- **REQUEST A**: From the records below, copy out the lines word for word. Begin at the line containing "Click the 跌涨 badge below the chart" and stop after the line containing "pos(270,163)".

- **DOCUMENT**:
>>

Request for Comments: Privacy-Enhanced Identity Brokers - mazsa
https://nccoe.nist.gov/projects/building_blocks/privacy-enhanced-identity-brokers
======
mazsa
The deadline for comments is December 18, 2015.

Summary

As enterprises move more services online, many have given customers the option
to use third-party credentials to access their services, rather then asking
them to create and manage a new accounts. For example, you can use your social
media account login to access your fitness tracker account. In effect, the
social media company is vouching that the same person is logging in each time
they access the tracker website.

Allowing third-party credentials are beneficial to businesses because it saves
them time and resources in managing identities. For users, the benefit comes
from not having another username, password, or a second-factor credential to
manage and remember.

While these arrangements are becoming more common, organizations are finding
it a time-consuming task to manage each relationship, or third-party
integration. The dominant solution is a service called brokered identity
management in which “identity brokers” manage the integration relationships
between organizations and credential providers. Organizations can use an
identity broker to manage multiple third-party credentialing options instead
of having to manage each separately. However, for users, there is a concern
that these connections create the opportunity for a breach, or exposure of
personal information, as well as for the broker to track a user’s online
activity.

The “Privacy-Enhanced Identity Brokers” project will examine how privacy-
enhancing technologies, leveraging market-dominant standards, can be
integrated into identity broker solutions to meet the privacy objectives of
users and organizations. This project is a joint effort between the NCCoE and
the National Strategy for Trusted Identities in Cyberspace National Program
Office (NSTIC NPO).

Ultimately, this project will result in a NIST Cybersecurity Practice Guide, a
publicly available description of the practical steps needed to implement a
cybersecurity reference design.

<<

- **REQUEST B**: Summarize the post on privacy-enhanced identity brokers in three sentences.

- **DATASET ROWS**:
>>

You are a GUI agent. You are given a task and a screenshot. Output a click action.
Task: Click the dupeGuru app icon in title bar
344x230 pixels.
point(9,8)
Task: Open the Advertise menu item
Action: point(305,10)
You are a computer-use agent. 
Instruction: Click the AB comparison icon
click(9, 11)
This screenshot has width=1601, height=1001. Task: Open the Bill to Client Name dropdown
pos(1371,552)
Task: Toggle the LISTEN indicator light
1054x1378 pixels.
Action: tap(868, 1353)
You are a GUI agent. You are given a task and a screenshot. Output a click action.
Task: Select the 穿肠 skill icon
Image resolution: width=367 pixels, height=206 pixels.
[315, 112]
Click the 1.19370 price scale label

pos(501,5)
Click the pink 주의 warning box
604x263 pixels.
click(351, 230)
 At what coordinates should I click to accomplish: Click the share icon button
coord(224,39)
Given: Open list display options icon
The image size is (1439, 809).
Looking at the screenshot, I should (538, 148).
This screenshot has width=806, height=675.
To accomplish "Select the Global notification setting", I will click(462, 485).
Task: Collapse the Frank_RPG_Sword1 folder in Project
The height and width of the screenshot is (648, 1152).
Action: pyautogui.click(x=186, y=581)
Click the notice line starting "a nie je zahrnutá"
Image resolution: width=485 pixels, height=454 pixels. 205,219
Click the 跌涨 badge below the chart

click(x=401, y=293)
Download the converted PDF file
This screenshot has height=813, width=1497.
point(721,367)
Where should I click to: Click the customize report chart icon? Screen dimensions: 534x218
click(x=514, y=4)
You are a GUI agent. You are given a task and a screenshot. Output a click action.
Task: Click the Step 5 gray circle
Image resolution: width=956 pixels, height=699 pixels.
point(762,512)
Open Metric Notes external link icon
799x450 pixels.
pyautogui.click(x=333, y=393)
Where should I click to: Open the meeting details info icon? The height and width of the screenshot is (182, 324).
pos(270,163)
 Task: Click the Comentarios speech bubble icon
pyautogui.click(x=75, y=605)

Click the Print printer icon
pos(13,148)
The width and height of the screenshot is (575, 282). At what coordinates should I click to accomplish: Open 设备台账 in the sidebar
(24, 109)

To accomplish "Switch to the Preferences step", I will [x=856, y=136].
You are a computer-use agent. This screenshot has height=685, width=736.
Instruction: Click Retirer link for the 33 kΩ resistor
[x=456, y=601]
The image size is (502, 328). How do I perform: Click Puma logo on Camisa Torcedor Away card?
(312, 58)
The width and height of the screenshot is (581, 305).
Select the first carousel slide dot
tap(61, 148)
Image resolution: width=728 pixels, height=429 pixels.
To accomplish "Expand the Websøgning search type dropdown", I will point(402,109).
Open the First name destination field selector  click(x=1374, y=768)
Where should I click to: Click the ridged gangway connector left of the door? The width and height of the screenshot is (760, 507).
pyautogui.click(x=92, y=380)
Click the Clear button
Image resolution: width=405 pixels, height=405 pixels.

<<

- **COMPLETE OUTPUT A**:
Click the 跌涨 badge below the chart

click(x=401, y=293)
Download the converted PDF file
This screenshot has height=813, width=1497.
point(721,367)
Where should I click to: Click the customize report chart icon? Screen dimensions: 534x218
click(x=514, y=4)
You are a GUI agent. You are given a task and a screenshot. Output a click action.
Task: Click the Step 5 gray circle
Image resolution: width=956 pixels, height=699 pixels.
point(762,512)
Open Metric Notes external link icon
799x450 pixels.
pyautogui.click(x=333, y=393)
Where should I click to: Open the meeting details info icon? The height and width of the screenshot is (182, 324).
pos(270,163)

- **COMPLETE OUTPUT B**: Many organizations let customers sign in with third-party credentials, and identity brokers are the dominant way to manage those integrations, though users worry about breaches and tracking by the broker. A joint project of the NCCoE and the NSTIC National Program Office will examine how privacy-enhancing technologies based on market-dominant standards can be integrated into identity broker solutions, with results published in a NIST Cybersecurity Practice Guide. Comments are due by December 18, 2015.